• _YOUR OBJECTIVE_
Your task is to copy every record exactly.
-*-
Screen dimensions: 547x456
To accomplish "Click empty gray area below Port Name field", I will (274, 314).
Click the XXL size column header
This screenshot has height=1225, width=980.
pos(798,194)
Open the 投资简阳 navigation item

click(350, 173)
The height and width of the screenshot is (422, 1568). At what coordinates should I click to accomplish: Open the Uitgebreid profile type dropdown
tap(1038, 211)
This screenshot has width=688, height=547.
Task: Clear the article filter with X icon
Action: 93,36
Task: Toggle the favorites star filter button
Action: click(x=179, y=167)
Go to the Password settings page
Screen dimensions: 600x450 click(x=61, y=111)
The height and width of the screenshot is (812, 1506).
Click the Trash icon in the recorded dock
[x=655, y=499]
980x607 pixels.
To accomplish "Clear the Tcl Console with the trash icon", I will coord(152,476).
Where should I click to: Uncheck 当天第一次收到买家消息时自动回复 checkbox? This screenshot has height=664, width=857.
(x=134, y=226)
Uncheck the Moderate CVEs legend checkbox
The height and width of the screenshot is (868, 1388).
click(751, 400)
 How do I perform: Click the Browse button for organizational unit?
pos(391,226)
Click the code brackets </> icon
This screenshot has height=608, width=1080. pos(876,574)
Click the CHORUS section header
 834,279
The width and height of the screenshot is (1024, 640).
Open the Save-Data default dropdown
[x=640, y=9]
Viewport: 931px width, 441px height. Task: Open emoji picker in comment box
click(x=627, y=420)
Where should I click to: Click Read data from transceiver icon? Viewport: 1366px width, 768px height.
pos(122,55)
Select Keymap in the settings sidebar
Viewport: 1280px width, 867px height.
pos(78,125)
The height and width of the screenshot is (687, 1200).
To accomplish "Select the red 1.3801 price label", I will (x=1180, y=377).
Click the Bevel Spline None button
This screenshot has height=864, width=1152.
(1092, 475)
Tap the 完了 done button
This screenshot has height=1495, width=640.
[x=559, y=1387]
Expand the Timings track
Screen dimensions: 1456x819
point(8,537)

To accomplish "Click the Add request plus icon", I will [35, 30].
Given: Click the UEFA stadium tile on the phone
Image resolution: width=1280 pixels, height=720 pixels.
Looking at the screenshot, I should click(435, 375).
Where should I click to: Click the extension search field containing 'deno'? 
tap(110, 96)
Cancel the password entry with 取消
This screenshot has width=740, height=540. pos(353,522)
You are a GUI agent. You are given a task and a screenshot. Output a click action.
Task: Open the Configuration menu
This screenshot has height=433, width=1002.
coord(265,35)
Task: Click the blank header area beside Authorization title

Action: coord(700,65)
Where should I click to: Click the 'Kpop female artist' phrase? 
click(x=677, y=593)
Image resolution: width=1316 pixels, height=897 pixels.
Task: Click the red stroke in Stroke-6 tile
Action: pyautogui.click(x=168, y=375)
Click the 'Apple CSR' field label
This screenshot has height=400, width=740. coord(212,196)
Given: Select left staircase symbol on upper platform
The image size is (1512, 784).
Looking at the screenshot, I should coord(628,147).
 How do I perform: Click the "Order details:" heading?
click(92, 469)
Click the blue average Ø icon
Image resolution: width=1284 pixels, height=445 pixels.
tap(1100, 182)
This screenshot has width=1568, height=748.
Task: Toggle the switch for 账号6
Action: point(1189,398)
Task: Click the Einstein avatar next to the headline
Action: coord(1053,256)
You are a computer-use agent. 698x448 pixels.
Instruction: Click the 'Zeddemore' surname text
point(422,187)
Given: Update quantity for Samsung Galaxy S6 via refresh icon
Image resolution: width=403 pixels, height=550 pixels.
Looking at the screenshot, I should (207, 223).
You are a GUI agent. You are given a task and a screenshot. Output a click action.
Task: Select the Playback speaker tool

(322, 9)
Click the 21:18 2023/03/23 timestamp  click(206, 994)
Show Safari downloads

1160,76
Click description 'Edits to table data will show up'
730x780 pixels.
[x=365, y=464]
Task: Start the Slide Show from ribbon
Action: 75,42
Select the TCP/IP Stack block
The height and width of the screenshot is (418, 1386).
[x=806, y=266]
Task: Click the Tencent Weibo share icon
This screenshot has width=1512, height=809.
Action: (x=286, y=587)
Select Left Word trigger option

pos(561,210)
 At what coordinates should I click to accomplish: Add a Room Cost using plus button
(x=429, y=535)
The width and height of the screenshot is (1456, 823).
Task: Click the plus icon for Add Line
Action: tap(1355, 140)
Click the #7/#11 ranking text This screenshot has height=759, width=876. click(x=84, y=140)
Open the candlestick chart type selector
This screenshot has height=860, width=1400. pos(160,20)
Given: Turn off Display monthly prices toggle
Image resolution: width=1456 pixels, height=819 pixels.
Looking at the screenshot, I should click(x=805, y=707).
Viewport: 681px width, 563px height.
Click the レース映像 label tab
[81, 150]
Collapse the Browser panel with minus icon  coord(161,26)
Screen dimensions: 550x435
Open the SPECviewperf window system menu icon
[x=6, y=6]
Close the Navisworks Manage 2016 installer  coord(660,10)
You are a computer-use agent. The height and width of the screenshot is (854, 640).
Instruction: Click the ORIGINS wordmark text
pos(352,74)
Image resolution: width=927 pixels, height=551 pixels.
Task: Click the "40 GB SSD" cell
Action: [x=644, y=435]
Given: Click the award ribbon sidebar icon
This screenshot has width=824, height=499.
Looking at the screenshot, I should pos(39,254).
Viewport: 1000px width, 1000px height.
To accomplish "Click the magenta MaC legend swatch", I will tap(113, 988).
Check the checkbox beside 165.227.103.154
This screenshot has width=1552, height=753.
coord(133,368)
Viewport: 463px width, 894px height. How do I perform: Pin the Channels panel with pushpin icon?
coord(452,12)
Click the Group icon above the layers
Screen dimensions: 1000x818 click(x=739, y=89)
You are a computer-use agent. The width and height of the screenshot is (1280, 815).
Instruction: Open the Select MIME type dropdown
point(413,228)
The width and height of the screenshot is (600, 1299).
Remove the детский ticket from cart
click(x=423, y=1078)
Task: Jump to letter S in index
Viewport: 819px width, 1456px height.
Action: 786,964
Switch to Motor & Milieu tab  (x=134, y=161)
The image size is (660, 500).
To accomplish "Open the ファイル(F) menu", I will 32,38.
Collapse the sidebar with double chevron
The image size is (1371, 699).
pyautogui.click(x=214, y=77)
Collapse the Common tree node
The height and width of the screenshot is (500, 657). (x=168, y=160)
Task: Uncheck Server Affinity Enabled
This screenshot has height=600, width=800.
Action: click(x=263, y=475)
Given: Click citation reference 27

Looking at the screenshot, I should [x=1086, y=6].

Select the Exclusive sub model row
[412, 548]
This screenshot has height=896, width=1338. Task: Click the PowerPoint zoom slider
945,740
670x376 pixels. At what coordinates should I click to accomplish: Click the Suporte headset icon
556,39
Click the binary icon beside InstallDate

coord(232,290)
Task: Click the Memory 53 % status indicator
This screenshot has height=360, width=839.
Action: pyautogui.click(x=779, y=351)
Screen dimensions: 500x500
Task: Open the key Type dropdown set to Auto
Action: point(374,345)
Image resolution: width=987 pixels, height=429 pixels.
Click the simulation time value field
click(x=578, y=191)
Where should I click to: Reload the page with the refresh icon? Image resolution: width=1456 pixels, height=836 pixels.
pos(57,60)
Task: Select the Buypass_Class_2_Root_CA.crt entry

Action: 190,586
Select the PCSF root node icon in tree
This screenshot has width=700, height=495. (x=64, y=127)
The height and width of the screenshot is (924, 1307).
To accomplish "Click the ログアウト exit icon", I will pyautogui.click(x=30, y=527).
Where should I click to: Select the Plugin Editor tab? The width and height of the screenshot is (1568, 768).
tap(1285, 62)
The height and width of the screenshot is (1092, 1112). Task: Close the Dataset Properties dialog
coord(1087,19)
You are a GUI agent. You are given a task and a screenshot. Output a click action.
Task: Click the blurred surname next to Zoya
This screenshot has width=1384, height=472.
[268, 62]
-*-
• _EXERCISE SOLUTION_
Screen dimensions: 547x456
To accomplish "Click empty gray area below Port Name field", I will (274, 314).
Click the XXL size column header
This screenshot has height=1225, width=980.
pos(798,194)
Open the 投资简阳 navigation item

click(350, 173)
The height and width of the screenshot is (422, 1568). At what coordinates should I click to accomplish: Open the Uitgebreid profile type dropdown
tap(1038, 211)
This screenshot has width=688, height=547.
Task: Clear the article filter with X icon
Action: 93,36
Task: Toggle the favorites star filter button
Action: click(x=179, y=167)
Go to the Password settings page
Screen dimensions: 600x450 click(x=61, y=111)
The height and width of the screenshot is (812, 1506).
Click the Trash icon in the recorded dock
[x=655, y=499]
980x607 pixels.
To accomplish "Clear the Tcl Console with the trash icon", I will coord(152,476).
Where should I click to: Uncheck 当天第一次收到买家消息时自动回复 checkbox? This screenshot has height=664, width=857.
(x=134, y=226)
Uncheck the Moderate CVEs legend checkbox
The height and width of the screenshot is (868, 1388).
click(751, 400)
 How do I perform: Click the Browse button for organizational unit?
pos(391,226)
Click the code brackets </> icon
This screenshot has height=608, width=1080. pos(876,574)
Click the CHORUS section header
 834,279
The width and height of the screenshot is (1024, 640).
Open the Save-Data default dropdown
[x=640, y=9]
Viewport: 931px width, 441px height. Task: Open emoji picker in comment box
click(x=627, y=420)
Where should I click to: Click Read data from transceiver icon? Viewport: 1366px width, 768px height.
pos(122,55)
Select Keymap in the settings sidebar
Viewport: 1280px width, 867px height.
pos(78,125)
The height and width of the screenshot is (687, 1200).
To accomplish "Select the red 1.3801 price label", I will (x=1180, y=377).
Click the Bevel Spline None button
This screenshot has height=864, width=1152.
(1092, 475)
Tap the 完了 done button
This screenshot has height=1495, width=640.
[x=559, y=1387]
Expand the Timings track
Screen dimensions: 1456x819
point(8,537)

To accomplish "Click the Add request plus icon", I will [35, 30].
Given: Click the UEFA stadium tile on the phone
Image resolution: width=1280 pixels, height=720 pixels.
Looking at the screenshot, I should click(435, 375).
Where should I click to: Click the extension search field containing 'deno'? 
tap(110, 96)
Cancel the password entry with 取消
This screenshot has width=740, height=540. pos(353,522)
You are a GUI agent. You are given a task and a screenshot. Output a click action.
Task: Open the Configuration menu
This screenshot has height=433, width=1002.
coord(265,35)
Task: Click the blank header area beside Authorization title

Action: coord(700,65)
Where should I click to: Click the 'Kpop female artist' phrase? 
click(x=677, y=593)
Image resolution: width=1316 pixels, height=897 pixels.
Task: Click the red stroke in Stroke-6 tile
Action: pyautogui.click(x=168, y=375)
Click the 'Apple CSR' field label
This screenshot has height=400, width=740. coord(212,196)
Given: Select left staircase symbol on upper platform
The image size is (1512, 784).
Looking at the screenshot, I should coord(628,147).
 How do I perform: Click the "Order details:" heading?
click(92, 469)
Click the blue average Ø icon
Image resolution: width=1284 pixels, height=445 pixels.
tap(1100, 182)
This screenshot has width=1568, height=748.
Task: Toggle the switch for 账号6
Action: point(1189,398)
Task: Click the Einstein avatar next to the headline
Action: coord(1053,256)
You are a computer-use agent. 698x448 pixels.
Instruction: Click the 'Zeddemore' surname text
point(422,187)
Given: Update quantity for Samsung Galaxy S6 via refresh icon
Image resolution: width=403 pixels, height=550 pixels.
Looking at the screenshot, I should (207, 223).
You are a GUI agent. You are given a task and a screenshot. Output a click action.
Task: Select the Playback speaker tool

(322, 9)
Click the 21:18 2023/03/23 timestamp  click(206, 994)
Show Safari downloads

1160,76
Click description 'Edits to table data will show up'
730x780 pixels.
[x=365, y=464]
Task: Start the Slide Show from ribbon
Action: 75,42
Select the TCP/IP Stack block
The height and width of the screenshot is (418, 1386).
[x=806, y=266]
Task: Click the Tencent Weibo share icon
This screenshot has width=1512, height=809.
Action: (x=286, y=587)
Select Left Word trigger option

pos(561,210)
 At what coordinates should I click to accomplish: Add a Room Cost using plus button
(x=429, y=535)
The width and height of the screenshot is (1456, 823).
Task: Click the plus icon for Add Line
Action: tap(1355, 140)
Click the #7/#11 ranking text This screenshot has height=759, width=876. click(x=84, y=140)
Open the candlestick chart type selector
This screenshot has height=860, width=1400. pos(160,20)
Given: Turn off Display monthly prices toggle
Image resolution: width=1456 pixels, height=819 pixels.
Looking at the screenshot, I should click(x=805, y=707).
Viewport: 681px width, 563px height.
Click the レース映像 label tab
[81, 150]
Collapse the Browser panel with minus icon  coord(161,26)
Screen dimensions: 550x435
Open the SPECviewperf window system menu icon
[x=6, y=6]
Close the Navisworks Manage 2016 installer  coord(660,10)
You are a computer-use agent. The height and width of the screenshot is (854, 640).
Instruction: Click the ORIGINS wordmark text
pos(352,74)
Image resolution: width=927 pixels, height=551 pixels.
Task: Click the "40 GB SSD" cell
Action: [x=644, y=435]
Given: Click the award ribbon sidebar icon
This screenshot has width=824, height=499.
Looking at the screenshot, I should pos(39,254).
Viewport: 1000px width, 1000px height.
To accomplish "Click the magenta MaC legend swatch", I will tap(113, 988).
Check the checkbox beside 165.227.103.154
This screenshot has width=1552, height=753.
coord(133,368)
Viewport: 463px width, 894px height. How do I perform: Pin the Channels panel with pushpin icon?
coord(452,12)
Click the Group icon above the layers
Screen dimensions: 1000x818 click(x=739, y=89)
You are a computer-use agent. The width and height of the screenshot is (1280, 815).
Instruction: Open the Select MIME type dropdown
point(413,228)
The width and height of the screenshot is (600, 1299).
Remove the детский ticket from cart
click(x=423, y=1078)
Task: Jump to letter S in index
Viewport: 819px width, 1456px height.
Action: 786,964
Switch to Motor & Milieu tab  (x=134, y=161)
The image size is (660, 500).
To accomplish "Open the ファイル(F) menu", I will 32,38.
Collapse the sidebar with double chevron
The image size is (1371, 699).
pyautogui.click(x=214, y=77)
Collapse the Common tree node
The height and width of the screenshot is (500, 657). (x=168, y=160)
Task: Uncheck Server Affinity Enabled
This screenshot has height=600, width=800.
Action: click(x=263, y=475)
Given: Click citation reference 27

Looking at the screenshot, I should [x=1086, y=6].

Select the Exclusive sub model row
[412, 548]
This screenshot has height=896, width=1338. Task: Click the PowerPoint zoom slider
945,740
670x376 pixels. At what coordinates should I click to accomplish: Click the Suporte headset icon
556,39
Click the binary icon beside InstallDate

coord(232,290)
Task: Click the Memory 53 % status indicator
This screenshot has height=360, width=839.
Action: pyautogui.click(x=779, y=351)
Screen dimensions: 500x500
Task: Open the key Type dropdown set to Auto
Action: point(374,345)
Image resolution: width=987 pixels, height=429 pixels.
Click the simulation time value field
click(x=578, y=191)
Where should I click to: Reload the page with the refresh icon? Image resolution: width=1456 pixels, height=836 pixels.
pos(57,60)
Task: Select the Buypass_Class_2_Root_CA.crt entry

Action: 190,586
Select the PCSF root node icon in tree
This screenshot has width=700, height=495. (x=64, y=127)
The height and width of the screenshot is (924, 1307).
To accomplish "Click the ログアウト exit icon", I will pyautogui.click(x=30, y=527).
Where should I click to: Select the Plugin Editor tab? The width and height of the screenshot is (1568, 768).
tap(1285, 62)
The height and width of the screenshot is (1092, 1112). Task: Close the Dataset Properties dialog
coord(1087,19)
You are a GUI agent. You are given a task and a screenshot. Output a click action.
Task: Click the blurred surname next to Zoya
This screenshot has width=1384, height=472.
[268, 62]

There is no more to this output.